Depuis 2009, Cédric Andrieux parcourt le monde pour danser le solo qui porte son nom, construit avec lui par Jérôme Bel. Il ne fait pas que ça, il a dansé pour le Ballet de l’Opéra de Lyon, pour Mathilde Monnier, il travaille dans la production. Aujourd’hui, Cédric Andrieux ne présente même qu’une petite partie de son temps, une dizaine de dates dans l’année. Mais le fait est là : depuis 2009, depuis plus de 300 fois, Cédric Andrieux monte sur scène un peu partout dans le monde pour raconter sa vie de danseur. Un solo qui dépasse vite sa simple personne, passionnant témoignage sur le travail de Merce Cunningham qui prend une place importante, et qui chamboule le public de son habituelle place de spectateur.rice. silencieux.se. 

Teatro Comunale di F errara stagione di danza 2010/11 - JEROME BEL_Francia /CEDRIC ANDRIEUX concezione e regia Jerome Bel - realizzazione e interpretazione Cedric Andrieux , 09-11-2010

Cédric Andrieux de Jérôme Bel

On le sait, en tant que public, on aime bien savoir ce à quoi on va avoir à faire.
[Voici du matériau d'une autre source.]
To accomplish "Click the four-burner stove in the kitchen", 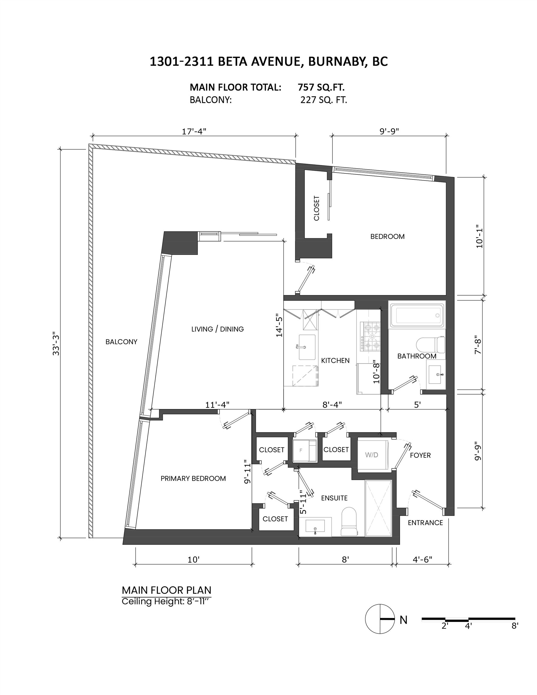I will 370,336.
Le spectacle du soir est-il dans la case « Théâtre », « Danse », ou « Cirque », il faut être au courant. Cédric Andrieux déstabilise donc dès le début. Car si le solo est marqué du sceau « Danse », sur scène, l’interprète commence d’abord par parler. Jérôme Bel, le concepteur de la pièce, a réalisé comme cela plusieurs portraits de danseurs et danseuses. Le premier, et peut-être le plus connu pour le public du ballet, est Véronique Doisneau, du nom de la danseuse de l’Opéra de Paris. Le principe de ces portraits est à chaque fois le même : le danseur ou la danseuse se présente sur scène en tenue de travail. Il y raconte sa vie de danseur, ses débuts, la naissance d’une vocation, les moments difficiles, la trivialité du quotidien. Les phrases sont simples, dîtes presque de façon monocorde. Mais la danse prend forme dans ses mots. Parfois, l’interprète – pour illustrer son propos – se lance dans un extrait de pièce, une évocation de quelque chose qu’il.elle a beaucoup dansé, qui revient comme un souvenir, qui prend vie une nouvelle fois.
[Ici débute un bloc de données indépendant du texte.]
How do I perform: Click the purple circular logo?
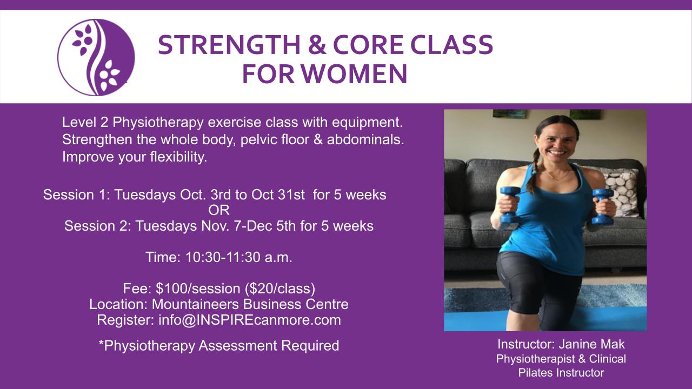(96, 57)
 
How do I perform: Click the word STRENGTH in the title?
(229, 45)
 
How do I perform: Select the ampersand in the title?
(317, 45)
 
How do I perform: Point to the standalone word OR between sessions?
(219, 211)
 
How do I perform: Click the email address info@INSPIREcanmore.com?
(250, 320)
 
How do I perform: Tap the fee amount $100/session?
(198, 289)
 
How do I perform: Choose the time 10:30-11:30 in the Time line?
(223, 257)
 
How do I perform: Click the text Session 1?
(77, 195)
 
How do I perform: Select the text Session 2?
(98, 226)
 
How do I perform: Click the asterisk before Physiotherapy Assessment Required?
(101, 343)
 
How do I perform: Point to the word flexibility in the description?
(178, 157)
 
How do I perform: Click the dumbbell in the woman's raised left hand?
(602, 206)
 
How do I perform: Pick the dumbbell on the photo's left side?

Quand Cédric Andrieux démarre, nous public entrons d’abord en empathie avec le personnage. Voilà l’histoire d’un petit garçon dont la maman adore la danse contemporaine, parce qu’elle se revendique non-élitiste. Il va voir tous les spectacles qui passent près de chez lui, Jean-Claude Gallotta ou Angelin Preljocaj. Il entre au CNSMDP et se retrouve confronté au classement, au jugement, à l’inverse de la vision qu’il avait de l’esprit de la danse contemporaine. C’est l’histoire finalement banale d’un danseur, qui finit premier à son examen alors que personne ne l’y attendait, qui accepte un contrat parce qu’il a un coup de foudre pour l’un des danseurs de la troupe. 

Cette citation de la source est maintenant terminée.